■ Text section ■
⁂
Writer Elise Cooper spoke to the CEO of Miracle Babies Foundation about the experience of parenting a premature baby – and ways family and friends can help lighten the load.
When your baby comes before the due date, the spectrum of new bub emotion is multiplied a thousand times over. The precious preparation time before they arrive is no longer; those weeks relatively to yourself off work, waiting and nesting.
Many new parents can feel robbed of that time, guilty that they feel robbed and not overjoyed that their bub is here, and some even feel a guilt that they weren’t able to carry to full term.
While those feelings aren’t helpful, they’re also quite common amongst parents of pre-term babies.
Make a difference
Kylie Pussell is the CEO of Miracle Babies Foundation. She’s experienced the grief and emotional struggle of a premature birth, and lost babies of her own.
In her work as a counsellor Kylie has seen friends of premmie parents not know how best to help.
Read more about premature babies:
- Everything you need to know about premature babies
- 25 helpful ways to support the family of a premature baby
- My twins were premature but I couldn’t wait to get them out
When bub arrives pre-term, there are some practical things that friends and families can offer to do, outside of the choccies and well wishes cards, that can make a life time of difference to premmie parents.
Listen to Kylie on Kinderling Conversation
Kylie’s main message is to let the parents lead you. Some parents of premmie babies find they just want to be left alone for those first days and weeks of being at home. Others really need a helping hand.
“If you’ve got family and friends around that can help at that time, that’s fantastic. We have some people that like to feel that they’re still doing all that and sometimes that’s part of them processing what they’re going through as well, so it’s really about the parents actually guiding us in the community as to what they need at that time,” Kylie says.
⁂
■ Directions ■
Please state the main message of Kylie Pussell, according to the article on premature babies. The data has nothing to do with this.

[Stored items]
⁂
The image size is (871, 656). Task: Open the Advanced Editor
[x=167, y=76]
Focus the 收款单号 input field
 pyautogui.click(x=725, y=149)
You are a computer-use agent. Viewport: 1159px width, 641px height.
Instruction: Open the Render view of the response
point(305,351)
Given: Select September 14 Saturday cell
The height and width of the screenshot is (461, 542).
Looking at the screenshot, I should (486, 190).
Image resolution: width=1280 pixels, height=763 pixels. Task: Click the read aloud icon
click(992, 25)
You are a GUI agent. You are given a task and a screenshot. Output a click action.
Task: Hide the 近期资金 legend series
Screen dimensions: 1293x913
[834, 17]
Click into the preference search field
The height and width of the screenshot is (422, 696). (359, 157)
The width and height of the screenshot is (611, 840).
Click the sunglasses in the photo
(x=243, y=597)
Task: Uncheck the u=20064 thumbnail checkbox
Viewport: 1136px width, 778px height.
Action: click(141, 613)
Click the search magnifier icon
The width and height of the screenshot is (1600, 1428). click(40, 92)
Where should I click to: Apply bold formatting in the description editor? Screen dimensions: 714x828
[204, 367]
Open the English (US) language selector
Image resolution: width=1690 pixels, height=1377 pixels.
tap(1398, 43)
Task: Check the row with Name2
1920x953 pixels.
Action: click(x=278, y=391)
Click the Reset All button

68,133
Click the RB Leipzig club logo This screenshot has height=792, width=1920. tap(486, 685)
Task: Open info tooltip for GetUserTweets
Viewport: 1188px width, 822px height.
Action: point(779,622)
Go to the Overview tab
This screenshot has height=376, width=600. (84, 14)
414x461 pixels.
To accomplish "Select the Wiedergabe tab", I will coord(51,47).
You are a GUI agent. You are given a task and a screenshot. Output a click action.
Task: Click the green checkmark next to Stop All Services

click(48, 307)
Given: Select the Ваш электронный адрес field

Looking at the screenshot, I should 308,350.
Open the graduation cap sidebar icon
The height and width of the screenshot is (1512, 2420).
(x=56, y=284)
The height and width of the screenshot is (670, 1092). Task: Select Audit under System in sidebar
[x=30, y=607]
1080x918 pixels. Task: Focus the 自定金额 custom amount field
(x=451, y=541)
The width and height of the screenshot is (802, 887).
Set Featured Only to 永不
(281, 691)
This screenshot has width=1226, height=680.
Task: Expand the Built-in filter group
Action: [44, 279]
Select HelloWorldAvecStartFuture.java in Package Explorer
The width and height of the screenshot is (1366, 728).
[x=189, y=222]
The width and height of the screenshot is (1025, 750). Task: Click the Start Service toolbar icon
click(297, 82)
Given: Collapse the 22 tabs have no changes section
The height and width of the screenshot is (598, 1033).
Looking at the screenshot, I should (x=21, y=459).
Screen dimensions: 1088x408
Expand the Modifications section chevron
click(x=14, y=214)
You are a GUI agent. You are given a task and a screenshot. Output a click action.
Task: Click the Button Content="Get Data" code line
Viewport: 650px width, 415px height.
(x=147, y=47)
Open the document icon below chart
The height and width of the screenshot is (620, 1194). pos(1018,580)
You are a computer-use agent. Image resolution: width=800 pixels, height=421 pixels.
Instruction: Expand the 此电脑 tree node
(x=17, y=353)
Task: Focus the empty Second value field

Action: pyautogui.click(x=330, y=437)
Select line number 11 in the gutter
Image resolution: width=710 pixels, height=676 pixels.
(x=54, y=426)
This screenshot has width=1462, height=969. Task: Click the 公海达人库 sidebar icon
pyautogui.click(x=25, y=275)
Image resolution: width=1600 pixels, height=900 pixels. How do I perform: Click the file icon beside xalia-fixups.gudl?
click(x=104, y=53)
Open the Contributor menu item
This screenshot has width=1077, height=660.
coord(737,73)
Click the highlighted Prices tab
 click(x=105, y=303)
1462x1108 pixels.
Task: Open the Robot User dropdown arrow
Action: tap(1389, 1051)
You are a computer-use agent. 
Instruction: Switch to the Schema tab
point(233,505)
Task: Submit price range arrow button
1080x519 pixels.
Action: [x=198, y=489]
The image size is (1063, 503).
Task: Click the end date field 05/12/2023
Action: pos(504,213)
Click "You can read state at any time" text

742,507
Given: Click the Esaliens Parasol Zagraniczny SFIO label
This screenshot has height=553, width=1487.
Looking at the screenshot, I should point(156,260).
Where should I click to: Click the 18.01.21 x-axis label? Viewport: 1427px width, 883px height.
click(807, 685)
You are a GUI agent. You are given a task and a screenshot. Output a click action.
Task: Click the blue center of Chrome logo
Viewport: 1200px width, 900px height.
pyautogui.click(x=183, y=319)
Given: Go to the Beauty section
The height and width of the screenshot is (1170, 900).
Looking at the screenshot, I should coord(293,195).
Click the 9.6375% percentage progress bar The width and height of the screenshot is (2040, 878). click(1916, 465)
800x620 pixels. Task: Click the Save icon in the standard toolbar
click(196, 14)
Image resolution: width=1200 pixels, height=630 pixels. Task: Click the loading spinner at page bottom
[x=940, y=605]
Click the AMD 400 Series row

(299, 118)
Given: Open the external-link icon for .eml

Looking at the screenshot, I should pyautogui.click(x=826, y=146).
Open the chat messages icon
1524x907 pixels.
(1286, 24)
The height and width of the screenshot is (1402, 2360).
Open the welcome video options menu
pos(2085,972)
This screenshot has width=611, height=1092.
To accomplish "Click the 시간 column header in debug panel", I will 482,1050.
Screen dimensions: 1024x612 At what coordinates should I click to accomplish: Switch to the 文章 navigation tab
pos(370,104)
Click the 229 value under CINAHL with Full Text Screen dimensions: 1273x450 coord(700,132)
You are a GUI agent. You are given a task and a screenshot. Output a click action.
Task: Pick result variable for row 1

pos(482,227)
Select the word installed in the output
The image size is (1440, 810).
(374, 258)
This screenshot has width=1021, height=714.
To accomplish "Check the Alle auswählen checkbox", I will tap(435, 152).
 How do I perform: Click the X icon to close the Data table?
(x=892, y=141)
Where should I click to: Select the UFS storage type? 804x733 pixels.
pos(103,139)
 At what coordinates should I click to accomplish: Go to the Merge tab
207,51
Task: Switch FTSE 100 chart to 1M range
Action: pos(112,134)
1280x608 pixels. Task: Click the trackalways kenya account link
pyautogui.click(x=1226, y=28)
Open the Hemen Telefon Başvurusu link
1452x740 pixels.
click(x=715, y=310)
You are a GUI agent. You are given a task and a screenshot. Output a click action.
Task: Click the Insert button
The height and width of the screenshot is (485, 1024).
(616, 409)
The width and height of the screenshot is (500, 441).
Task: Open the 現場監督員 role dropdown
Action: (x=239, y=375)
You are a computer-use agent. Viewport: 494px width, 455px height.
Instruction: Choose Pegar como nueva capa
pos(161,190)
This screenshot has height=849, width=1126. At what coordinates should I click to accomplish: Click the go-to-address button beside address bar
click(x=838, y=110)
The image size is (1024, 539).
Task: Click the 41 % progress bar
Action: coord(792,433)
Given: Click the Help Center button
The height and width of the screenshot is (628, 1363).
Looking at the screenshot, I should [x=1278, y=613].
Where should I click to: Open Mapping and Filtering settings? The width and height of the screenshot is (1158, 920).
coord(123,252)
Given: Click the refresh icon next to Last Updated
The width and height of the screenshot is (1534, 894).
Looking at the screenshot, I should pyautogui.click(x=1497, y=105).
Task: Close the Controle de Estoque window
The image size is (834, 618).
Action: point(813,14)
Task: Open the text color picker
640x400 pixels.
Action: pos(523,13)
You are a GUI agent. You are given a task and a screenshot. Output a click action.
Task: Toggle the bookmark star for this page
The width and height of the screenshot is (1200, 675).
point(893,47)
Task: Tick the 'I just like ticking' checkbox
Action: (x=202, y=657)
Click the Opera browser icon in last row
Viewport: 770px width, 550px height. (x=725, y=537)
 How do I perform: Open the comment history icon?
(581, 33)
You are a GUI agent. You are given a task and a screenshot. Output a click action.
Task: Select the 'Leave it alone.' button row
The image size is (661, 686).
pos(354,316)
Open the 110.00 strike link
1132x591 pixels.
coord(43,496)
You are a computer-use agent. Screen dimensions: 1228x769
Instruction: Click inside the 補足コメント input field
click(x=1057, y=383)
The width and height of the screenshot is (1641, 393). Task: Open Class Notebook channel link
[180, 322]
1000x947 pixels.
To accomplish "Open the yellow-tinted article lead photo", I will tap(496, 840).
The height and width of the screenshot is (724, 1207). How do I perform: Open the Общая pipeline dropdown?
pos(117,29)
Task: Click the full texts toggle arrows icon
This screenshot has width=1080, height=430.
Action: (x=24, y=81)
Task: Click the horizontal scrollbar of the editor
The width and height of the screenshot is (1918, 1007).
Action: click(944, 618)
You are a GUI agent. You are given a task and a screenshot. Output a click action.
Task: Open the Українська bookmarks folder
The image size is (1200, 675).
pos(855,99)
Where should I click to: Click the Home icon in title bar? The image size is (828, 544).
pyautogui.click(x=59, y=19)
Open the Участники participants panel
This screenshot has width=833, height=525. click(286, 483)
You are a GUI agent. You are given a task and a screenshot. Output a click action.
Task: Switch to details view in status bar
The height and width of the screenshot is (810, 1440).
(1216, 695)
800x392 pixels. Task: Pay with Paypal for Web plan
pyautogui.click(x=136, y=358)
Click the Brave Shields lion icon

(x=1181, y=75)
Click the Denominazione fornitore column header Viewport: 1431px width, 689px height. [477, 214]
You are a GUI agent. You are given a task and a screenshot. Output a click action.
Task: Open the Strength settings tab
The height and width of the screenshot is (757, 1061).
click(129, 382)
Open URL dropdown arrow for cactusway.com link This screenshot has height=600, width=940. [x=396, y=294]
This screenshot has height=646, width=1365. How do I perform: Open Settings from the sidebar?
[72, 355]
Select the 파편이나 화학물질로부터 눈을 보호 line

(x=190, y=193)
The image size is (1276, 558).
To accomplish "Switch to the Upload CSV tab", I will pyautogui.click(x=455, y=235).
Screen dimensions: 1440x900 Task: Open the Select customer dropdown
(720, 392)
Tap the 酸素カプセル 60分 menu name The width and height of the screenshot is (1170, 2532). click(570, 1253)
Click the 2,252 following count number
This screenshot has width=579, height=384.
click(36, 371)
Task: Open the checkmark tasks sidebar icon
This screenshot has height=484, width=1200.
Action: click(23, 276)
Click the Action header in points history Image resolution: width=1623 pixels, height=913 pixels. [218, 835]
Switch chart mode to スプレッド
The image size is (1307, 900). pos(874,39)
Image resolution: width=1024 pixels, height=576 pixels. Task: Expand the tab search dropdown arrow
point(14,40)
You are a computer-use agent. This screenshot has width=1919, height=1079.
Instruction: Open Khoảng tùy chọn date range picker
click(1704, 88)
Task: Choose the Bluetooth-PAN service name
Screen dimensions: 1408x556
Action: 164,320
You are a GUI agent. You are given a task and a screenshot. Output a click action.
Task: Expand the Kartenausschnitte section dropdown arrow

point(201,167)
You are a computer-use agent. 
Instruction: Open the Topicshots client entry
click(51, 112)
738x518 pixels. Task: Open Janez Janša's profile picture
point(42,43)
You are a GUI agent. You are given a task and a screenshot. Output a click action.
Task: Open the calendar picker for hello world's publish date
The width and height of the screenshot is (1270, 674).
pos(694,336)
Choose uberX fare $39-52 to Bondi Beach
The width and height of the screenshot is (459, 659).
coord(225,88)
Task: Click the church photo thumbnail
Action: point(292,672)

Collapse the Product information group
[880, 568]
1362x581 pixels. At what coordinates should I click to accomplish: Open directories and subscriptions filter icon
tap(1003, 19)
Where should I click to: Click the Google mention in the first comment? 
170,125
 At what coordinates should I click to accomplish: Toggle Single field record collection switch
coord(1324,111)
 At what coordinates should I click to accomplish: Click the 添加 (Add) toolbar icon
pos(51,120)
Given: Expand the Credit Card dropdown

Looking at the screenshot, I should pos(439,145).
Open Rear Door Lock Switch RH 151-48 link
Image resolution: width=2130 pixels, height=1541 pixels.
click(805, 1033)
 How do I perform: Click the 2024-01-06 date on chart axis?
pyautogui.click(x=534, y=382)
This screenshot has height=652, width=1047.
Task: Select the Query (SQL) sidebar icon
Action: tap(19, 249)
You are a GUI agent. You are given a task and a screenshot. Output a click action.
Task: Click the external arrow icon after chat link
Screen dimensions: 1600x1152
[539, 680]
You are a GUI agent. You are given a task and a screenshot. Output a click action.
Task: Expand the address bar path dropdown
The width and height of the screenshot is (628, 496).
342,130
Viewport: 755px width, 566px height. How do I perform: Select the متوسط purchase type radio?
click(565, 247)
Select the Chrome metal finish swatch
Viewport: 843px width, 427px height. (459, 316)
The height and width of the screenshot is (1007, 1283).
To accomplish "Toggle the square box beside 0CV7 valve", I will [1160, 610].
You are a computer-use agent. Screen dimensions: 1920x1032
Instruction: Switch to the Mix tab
⁂
■ Response for this exercise ■
Her main message is to let the parents lead you.